→ PROMPT: Retype this part of the CPU overheating post exactly, from "Hi Guys, this" up to and including "Ultimate SP1 (64-bit)".

→ PROVIDED PASSAGE:
# CPU overheating



## ram22693 (Aug 13, 2015)

Hi Guys, this is my setup: 

CPU	- Intel Core i7-2600K 3.4GHz Quad-Core Processor
Motherboard	- Intel DZ68DB ATX LGA1155 Motherboard
Memory	- Corsair 4GB (2 x 2GB) DDR3-1333 Memory	
Storage	- Samsung 850 EVO-Series 250GB 2.5" Solid State Drive
Video Card	- MSI Radeon R7 265 2GB Video Card
PSU - Antec VP650P
Case - Antec GX300 windowed.	
OS - Microsoft Windows 7 Ultimate SP1 (64-bit)
Monitor	- Dell U2412M 60Hz 24.0" Monitor

I have been on pretty much the same setup for 8 months expect for the new case for the PC. I have had no issues at all till about June but since then I have had a lot of issues with the system.

You can check the thread here: *www.digit.in/forum/hardware-q/1915...7-did-not-help-how-do-i-identify-problem.html

After a lot of research and finally thinking the PSU was the problem, I sent it to the service centre only for them to confirm that has no issues whatsoever and has been running well on multiple systems. After using the same PSU again I haven't had any BSODs yet but i constantly see the temperature for my CPU soaring to about 97 C and it also happened once with the RAM.

Let me mention that the PSU was running fine for more than 6 months with a lot of gaming & lightroom + Photoshop. It was only as recently as June this year that this issue started creeping up. So I was thinking something went wrong with the PSU during that time and not initially. But the service centre said it is completely fine. I can't get my head around that fact. Anyway, I have cleaned both my CPU & cooler with a compression fan and a little rubbing alcohol. Let's see if it does anything to cool it down. There was a lot of residual dry paste on both the CPU & Cooler. I cleaned that as well. Anything else I should do? How should I proceed with this?

→ RAW DATA:
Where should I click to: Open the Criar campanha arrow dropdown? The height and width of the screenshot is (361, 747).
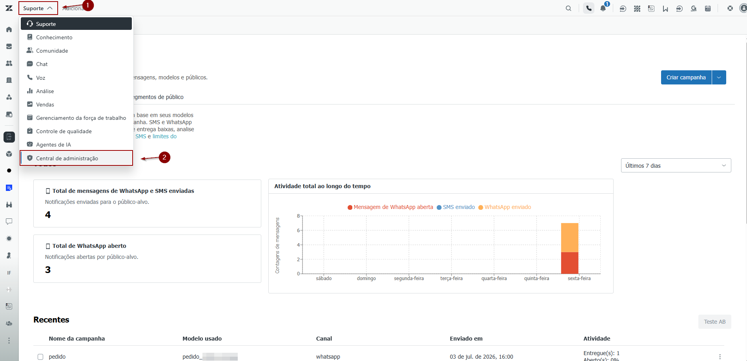point(719,77)
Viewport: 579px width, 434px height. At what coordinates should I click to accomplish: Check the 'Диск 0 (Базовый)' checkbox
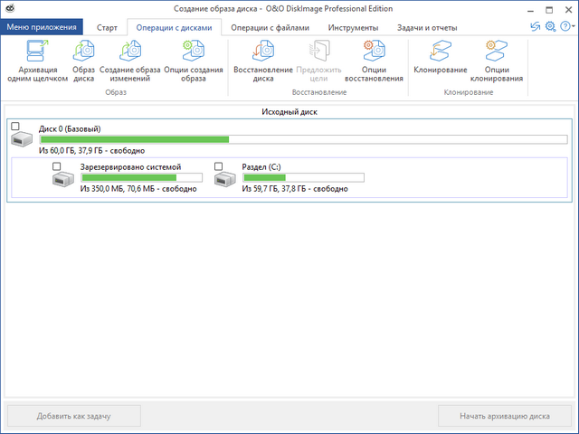[15, 127]
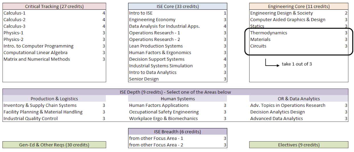Select the Engineering Core (11 credits) header
The width and height of the screenshot is (354, 152).
298,6
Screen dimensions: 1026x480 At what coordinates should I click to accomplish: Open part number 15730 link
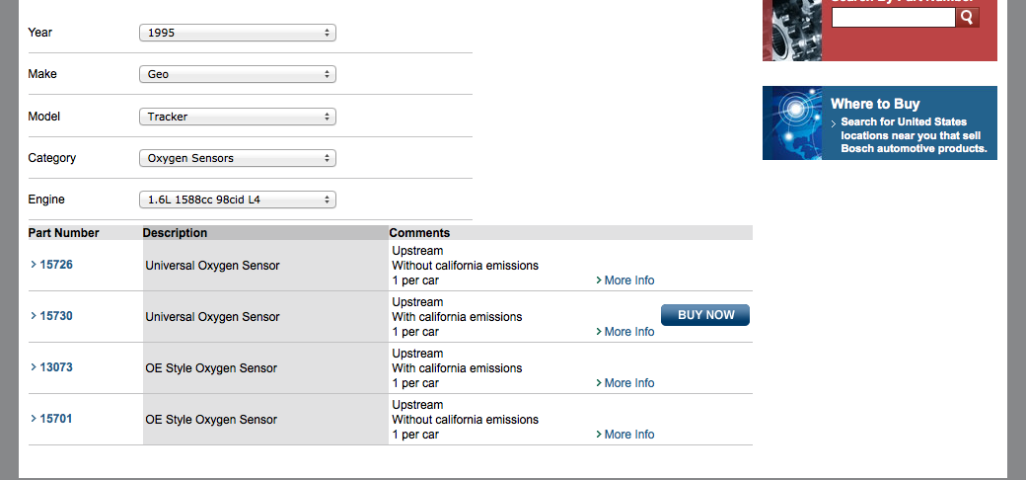55,316
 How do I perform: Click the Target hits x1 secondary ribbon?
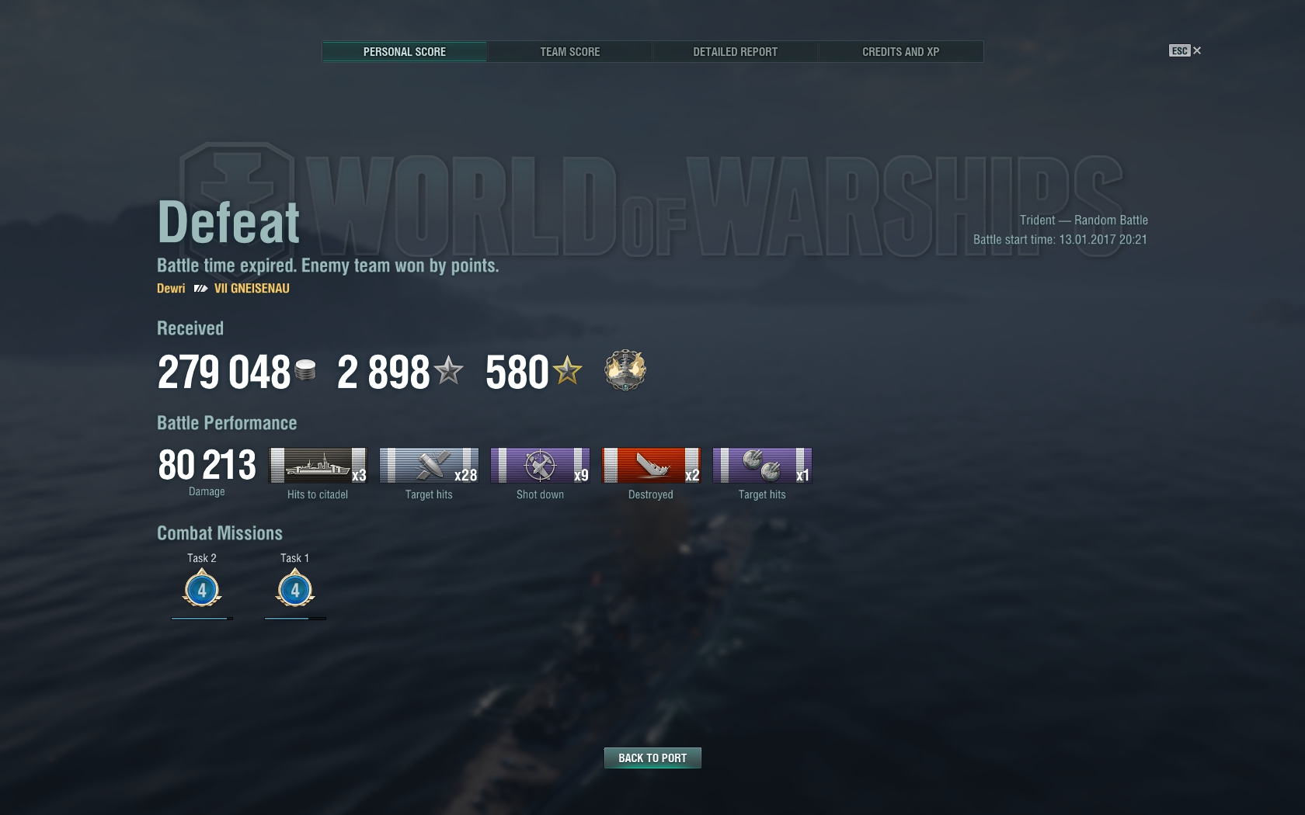pyautogui.click(x=762, y=465)
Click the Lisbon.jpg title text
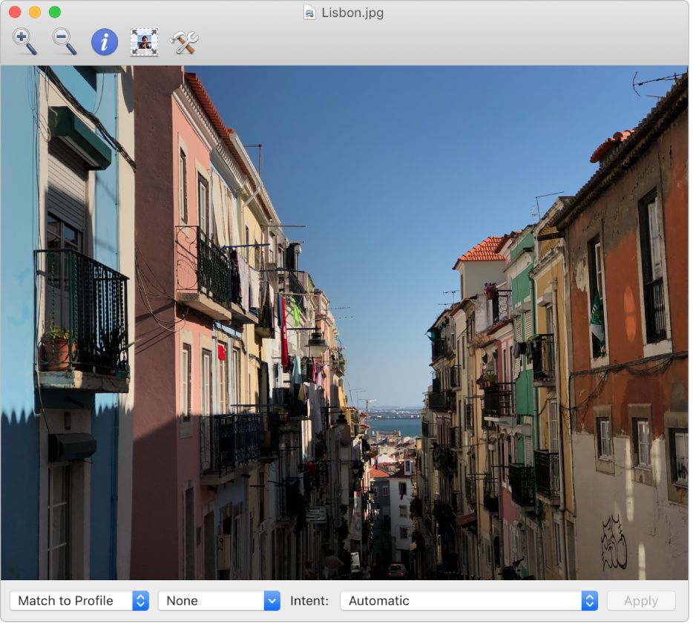 (350, 13)
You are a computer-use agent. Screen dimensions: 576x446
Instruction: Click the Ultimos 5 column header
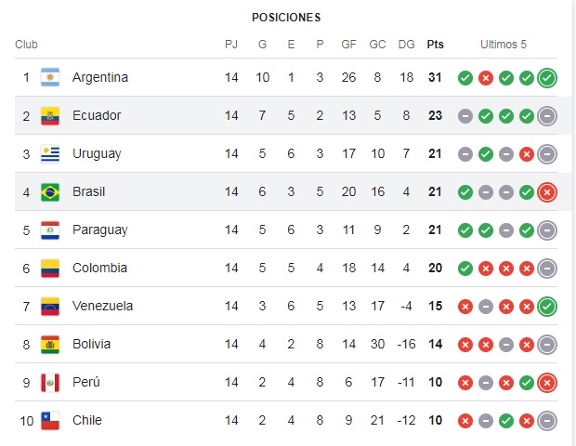[x=504, y=45]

→ RESULT OF THIS TASK:
Hi Guys, this is my setup: 

CPU	- Intel Core i7-2600K 3.4GHz Quad-Core Processor
Motherboard	- Intel DZ68DB ATX LGA1155 Motherboard
Memory	- Corsair 4GB (2 x 2GB) DDR3-1333 Memory	
Storage	- Samsung 850 EVO-Series 250GB 2.5" Solid State Drive
Video Card	- MSI Radeon R7 265 2GB Video Card
PSU - Antec VP650P
Case - Antec GX300 windowed.	
OS - Microsoft Windows 7 Ultimate SP1 (64-bit)